§ **What you are asked to do**
Start the copy at the line containing "Given: Remove the lan whitelist entry" and run it through the last line of the records. Repeat each line exactly; omit pictures.

=== Begin Enclosure ===

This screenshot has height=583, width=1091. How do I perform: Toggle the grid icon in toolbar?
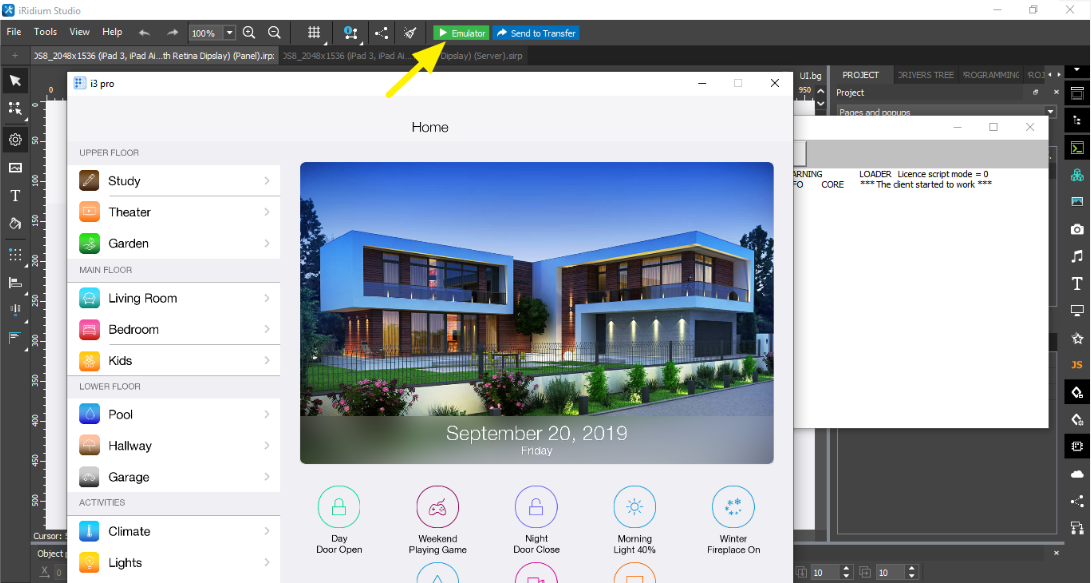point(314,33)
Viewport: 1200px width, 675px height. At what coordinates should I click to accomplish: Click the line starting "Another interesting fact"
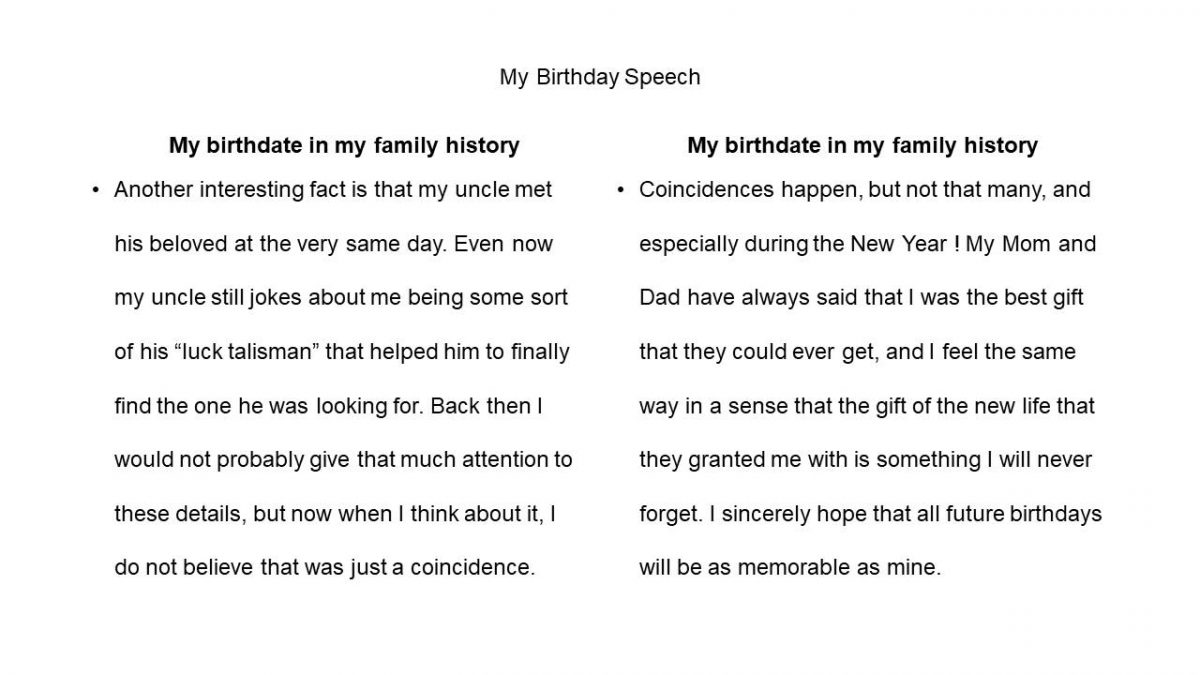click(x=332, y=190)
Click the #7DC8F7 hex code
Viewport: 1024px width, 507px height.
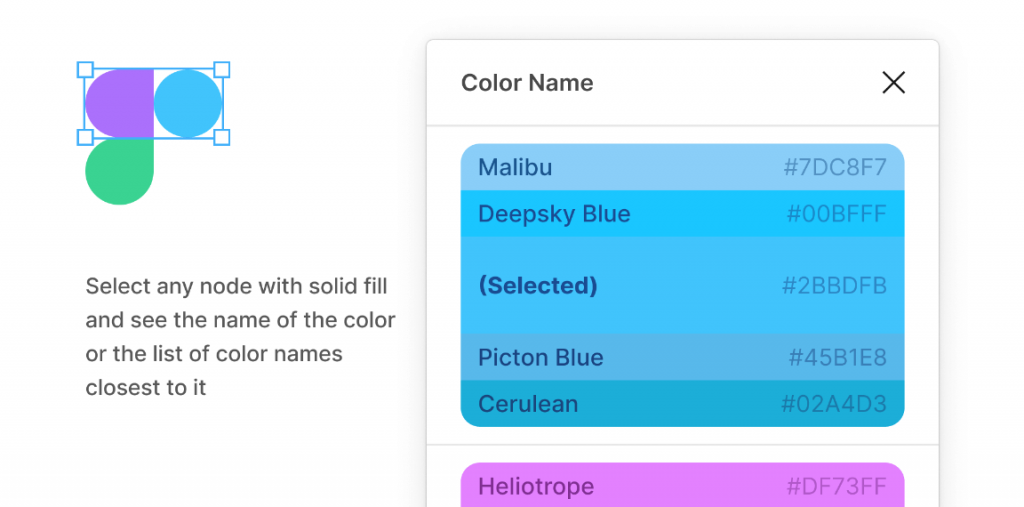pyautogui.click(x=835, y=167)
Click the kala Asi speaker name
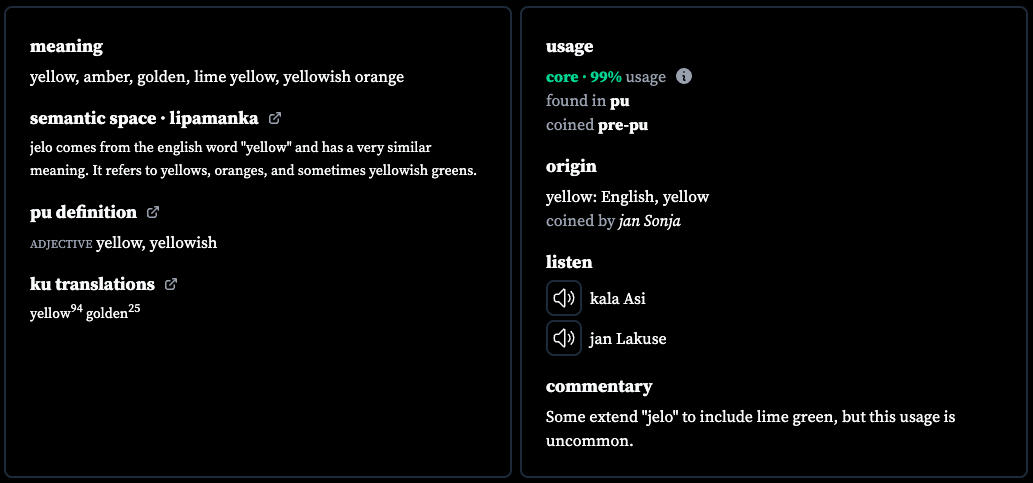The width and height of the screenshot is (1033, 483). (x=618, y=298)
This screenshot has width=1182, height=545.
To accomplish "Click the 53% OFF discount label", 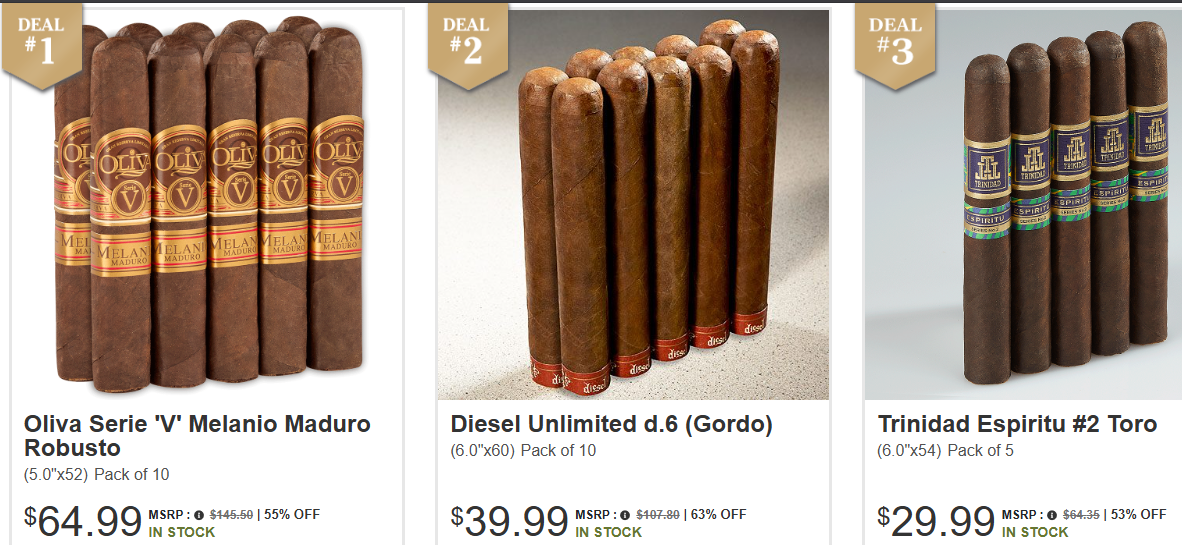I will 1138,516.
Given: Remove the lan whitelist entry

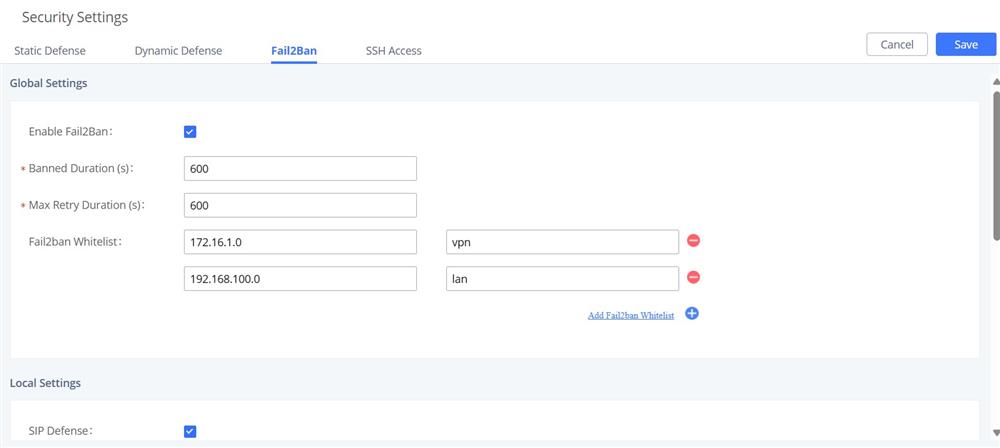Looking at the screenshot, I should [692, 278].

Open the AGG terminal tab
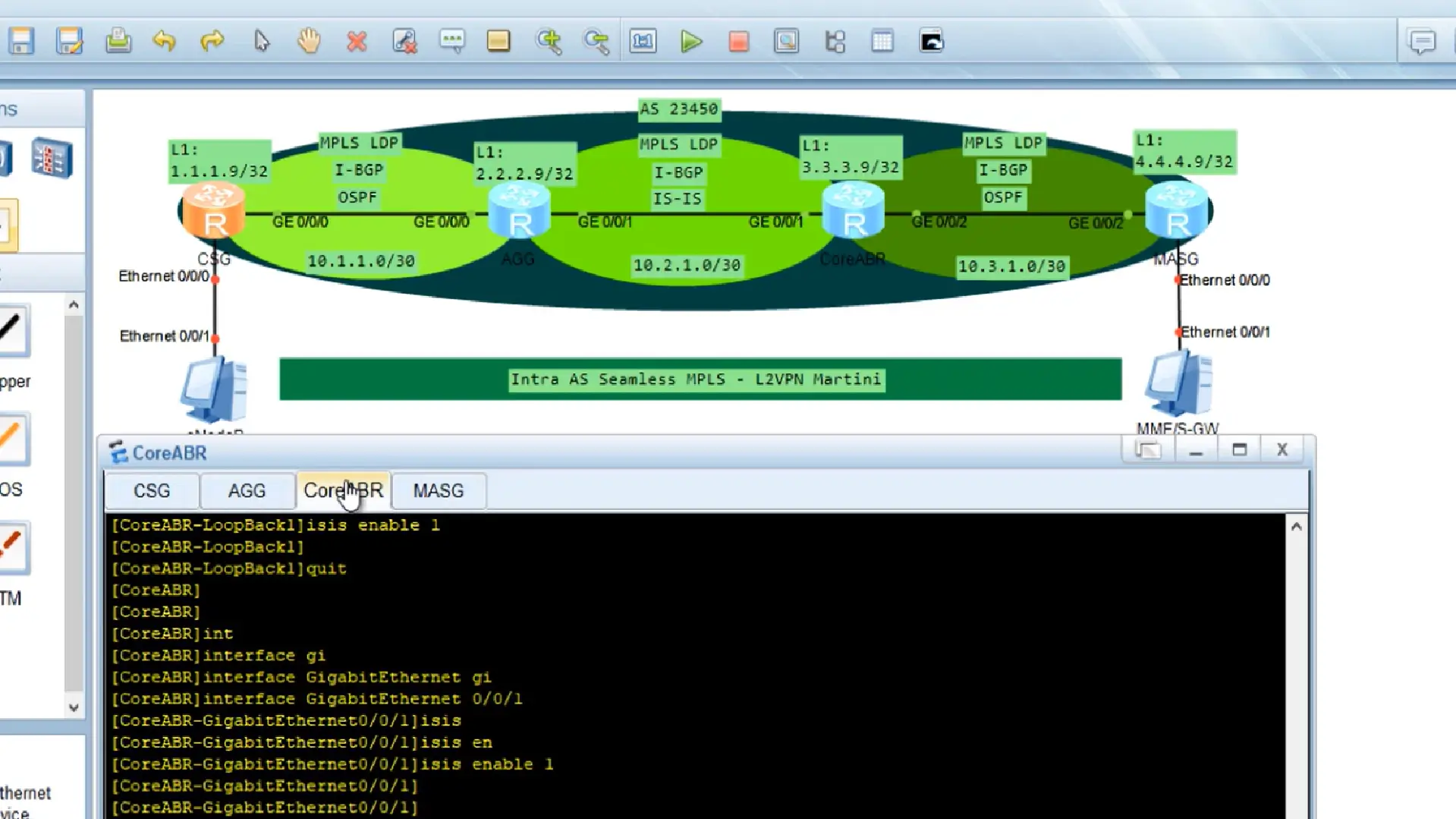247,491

=== End Enclosure ===

§ **Task solution**
Given: Remove the lan whitelist entry

Looking at the screenshot, I should [692, 278].

Open the AGG terminal tab
247,491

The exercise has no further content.